The answer to those questions is that we, as human beings, figure shit out as we go along. I have no hard and fast rules on what I will write about and what I won’t. I deal with these issues on a case-by-case and day by day basis. 

So when a patron suggested Michael Jackson’s Moonwalker for this column I only hesitated a little before deciding to do it. I grew up looking up to Michael Jackson as literally the greatest and most successful entertainer of all time. Thriller was one of the first albums I owned as eight year old boy. It’s quite good! It’s better than good! It’s fucking Thriller, man, the gold standard of success and excellence.  

The one upside to being in Moonwalker was that Joe Pesci got to keep his natural hairstyle.

The one upside to being in Moonwalker was that Joe Pesci got to keep his natural hairstyle.

But I never identified with Jackson the way I did with Allen. I felt like I knew Allen through his art and his movies. Part of what makes Jackson so fascinating and frustrating is that he seems fundamentally unknowable, to himself and to the world at large. That ultimately proved true of Allen as well, but he tricked the world into thinking that they were seeing his true self when it was always just a brilliant disguise. 

Moonwalker has no interest in revealing the real Michael Jackson. It subscribes to the notion that Jackson is such a radiant creature of God that if you were to stare directly at him, you would be blinded by his sheer, overpowering magnificence, the way you would be if you glared directly into the sun. 

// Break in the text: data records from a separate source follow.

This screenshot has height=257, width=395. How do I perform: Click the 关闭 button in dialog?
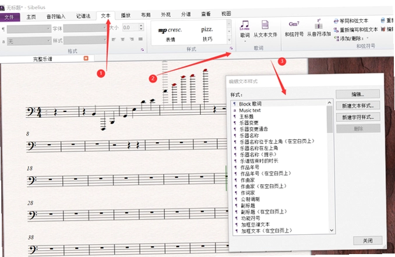click(368, 241)
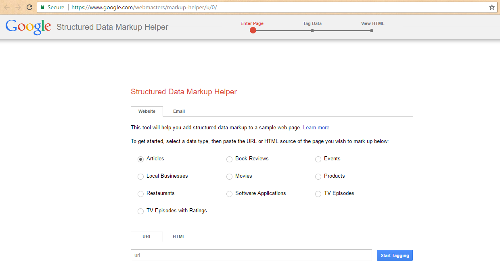Open the Learn more link
500x280 pixels.
click(x=316, y=128)
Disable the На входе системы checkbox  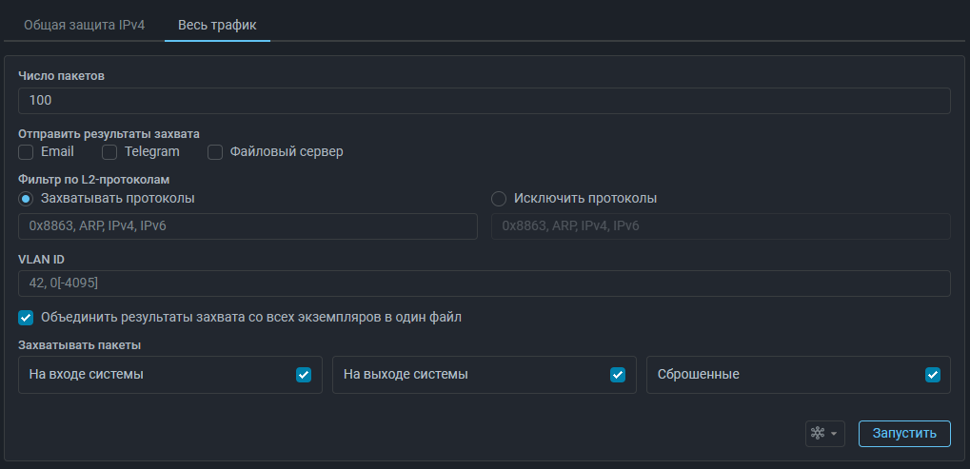(x=304, y=375)
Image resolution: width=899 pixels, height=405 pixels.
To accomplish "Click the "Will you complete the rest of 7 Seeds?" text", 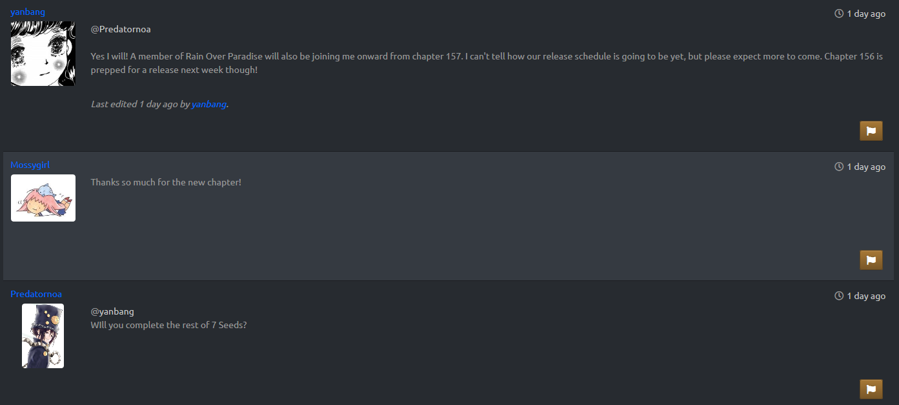I will 168,325.
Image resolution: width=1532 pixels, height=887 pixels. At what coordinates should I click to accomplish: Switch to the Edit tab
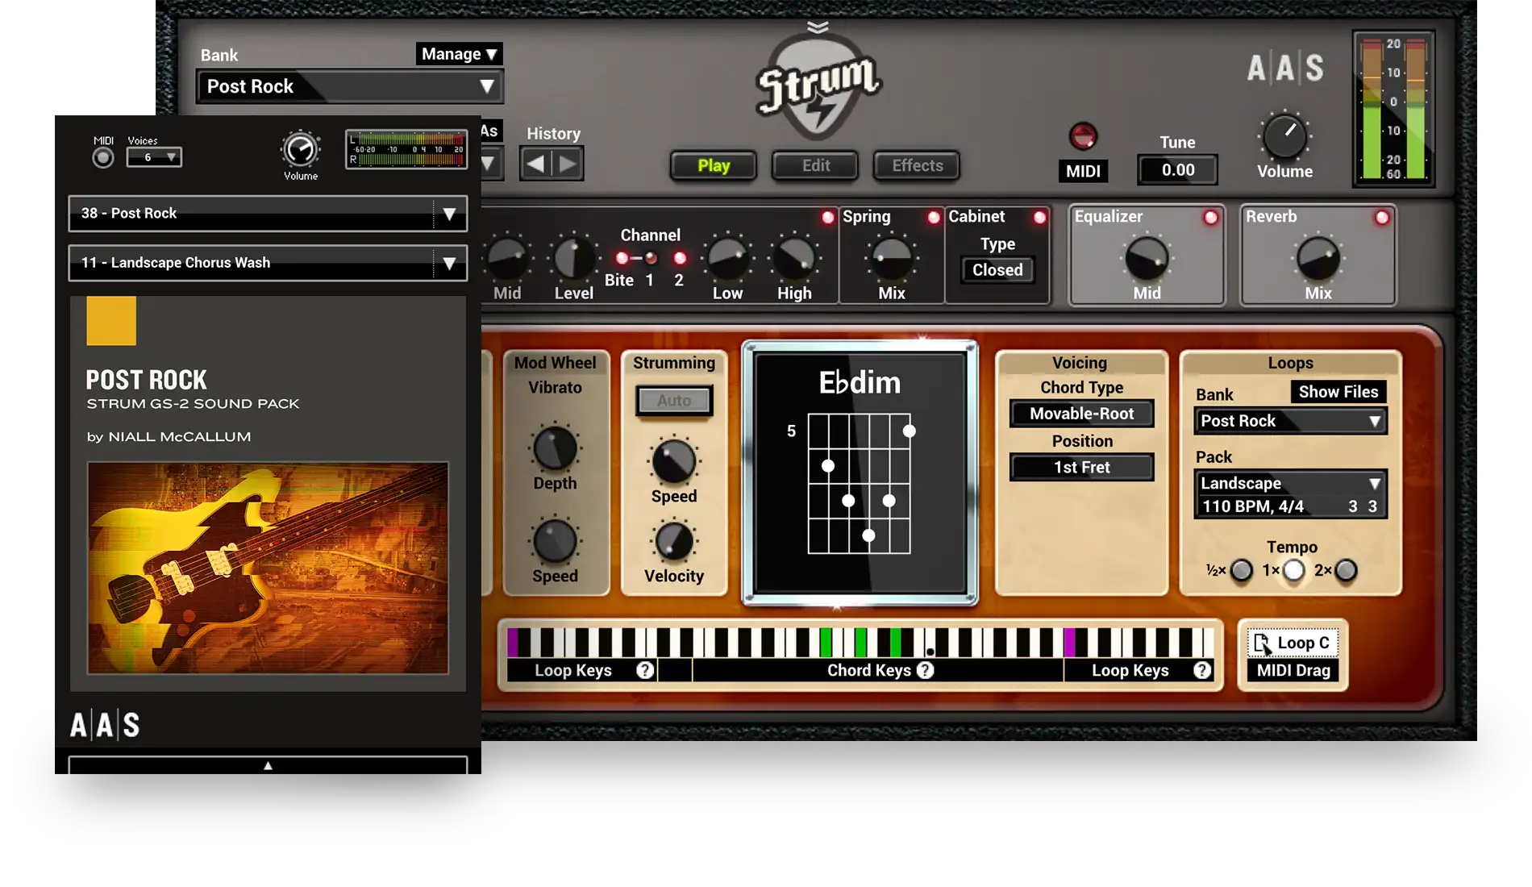(815, 165)
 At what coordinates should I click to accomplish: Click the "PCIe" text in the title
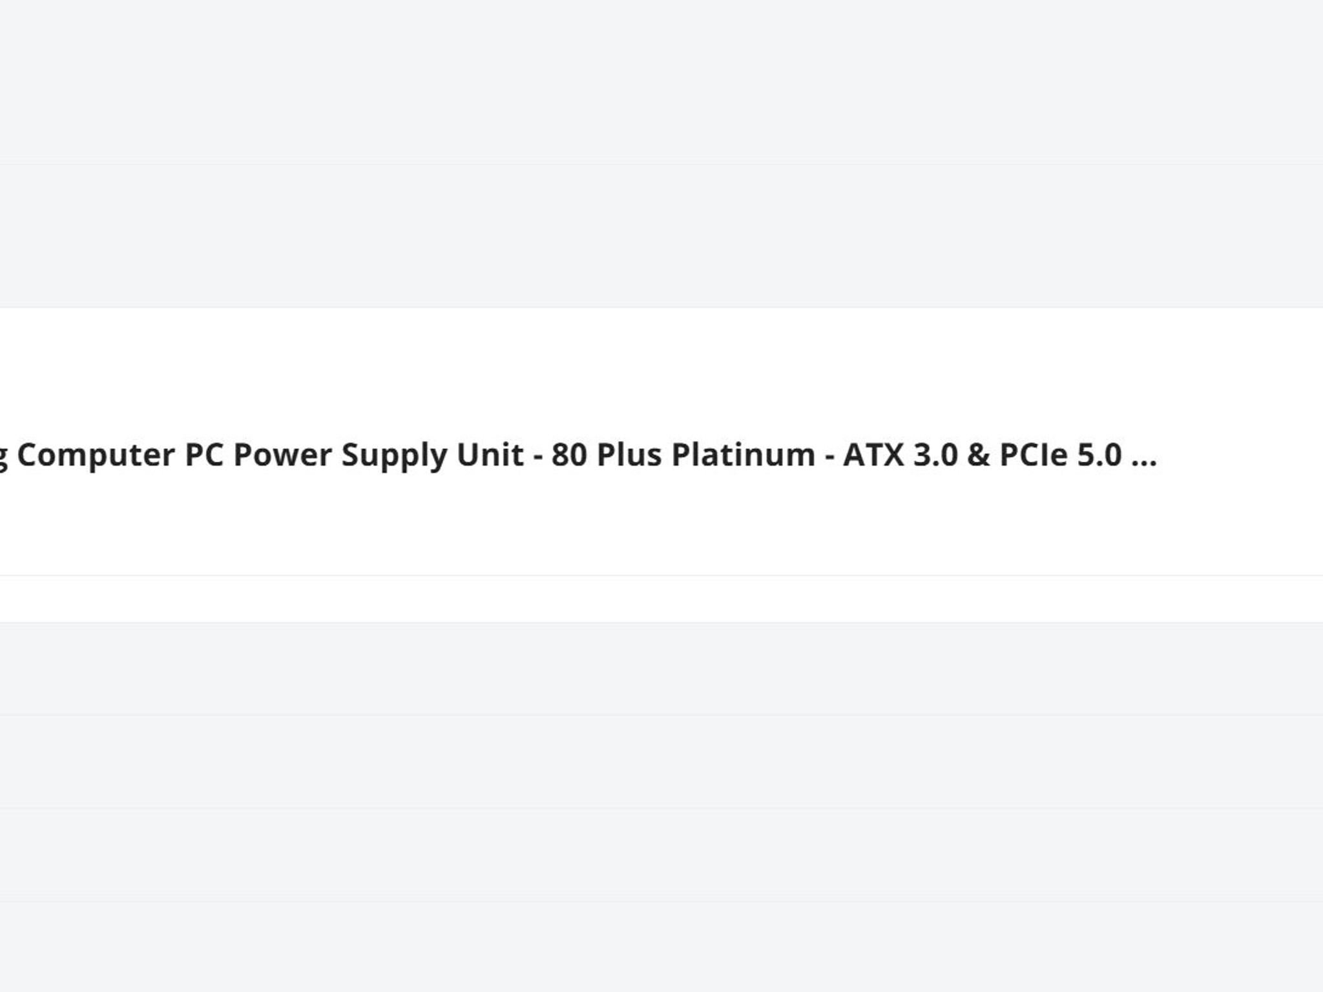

Jackson’s 92-minute, 22 million-dollar 1988 ego trip Moonwalker prefers to gaze in awe at what was then the hottest entertainer on the planet from a worshipful distance.

What do you do for a follow-up when you’ve made the most successful album of all time? Any goddamn thing you want, of course. The big problem with 1987’s Bad, of course, is that it is not Thriller. That’s true of every other album as well. There can only be one biggest album of all time, and it sure doesn’t look like anyone is going to top Thriller any time soon on that front. But not being Thriller affected Bad more than any other album in history.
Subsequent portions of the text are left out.